#### Extrait du document ####

Comment comprendre sinon qu’il y en ait qui cherche immédiatement l’affrontement avec les « forces de l’ordre », alors que d’autres se cantonnent dans des revendications syndicales?
Et quelle attention faut-il donner aux étudiants issus des classes populaires, qui ne peuvent pas se permettre de plaquer du jour au lendemain leurs cours pour un mouvement, aussi juste soit-il?
Sans une juste compréhension de cela, on laisse le champ libre à la réaction pour diviser le mouvement, comme le fait actuellement l’UNI et les « apolitiques » qui se sont mis à la tête du mouvement anti-blocage des facultés, blocage utilisé à tort et à travers pour « forcer » la mobilisation.
Nous pensons qu’une analyse de classe est d’autant plus importante que nous n’avons pas affaire aujourd’hui à une crise de l’Université, comme celle de mai 68.

#### Données sources ####

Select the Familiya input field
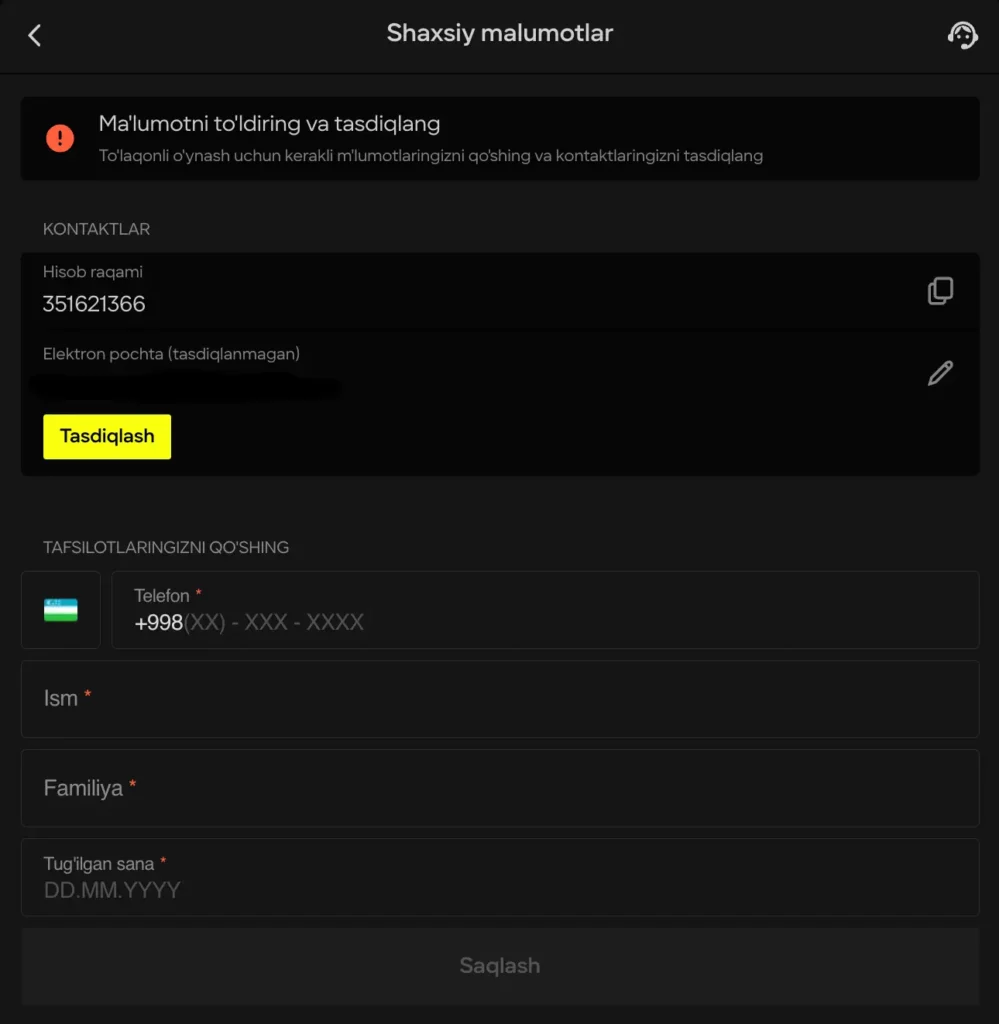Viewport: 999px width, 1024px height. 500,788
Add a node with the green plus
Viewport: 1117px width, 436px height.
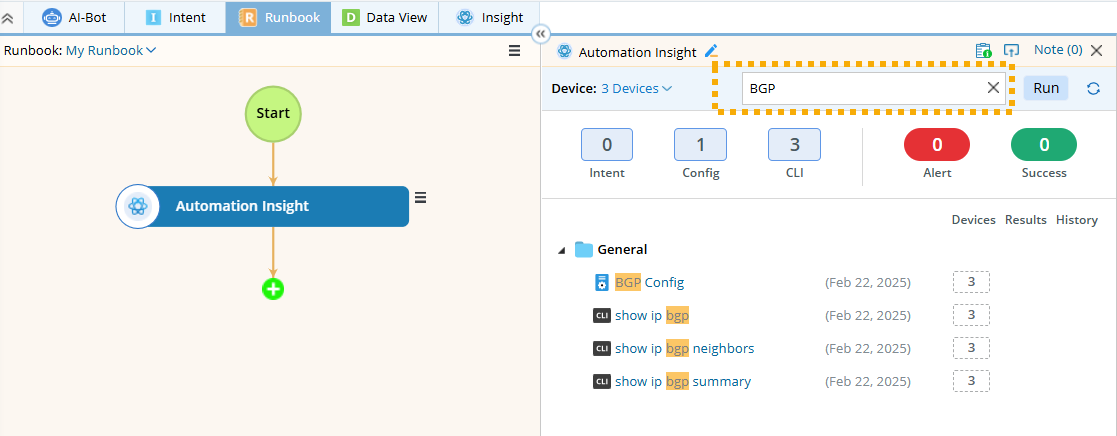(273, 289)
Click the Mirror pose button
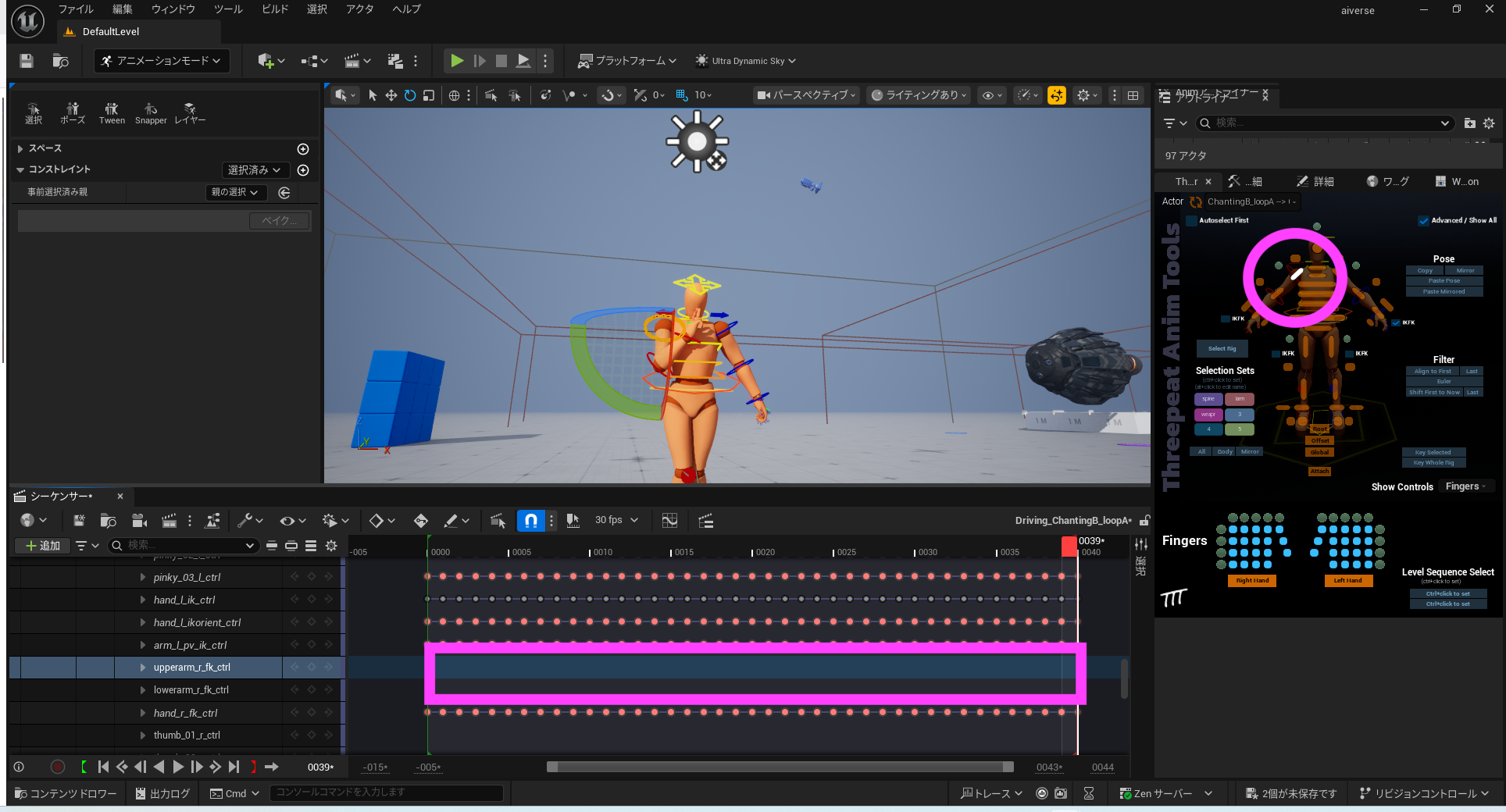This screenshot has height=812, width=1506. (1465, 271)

####

Consigne 1:
Relevez tous les mots ou groupes de mots que l'extrait place entre guillemets.
Consigne 2:
Dans l'extrait, recopiez le passage qui va de « Sans une juste » jusqu'à « celle de mai 68. » en remplaçant « mai 68 » par « mai 1968 ».

Votre réponse 1:
« forces de l’ordre »
« apolitiques »
« forcer »

Votre réponse 2:
Sans une juste compréhension de cela, on laisse le champ libre à la réaction pour diviser le mouvement, comme le fait actuellement l’UNI et les « apolitiques » qui se sont mis à la tête du mouvement anti-blocage des facultés, blocage utilisé à tort et à travers pour « forcer » la mobilisation.
Nous pensons qu’une analyse de classe est d’autant plus importante que nous n’avons pas affaire aujourd’hui à une crise de l’Université, comme celle de mai 1968.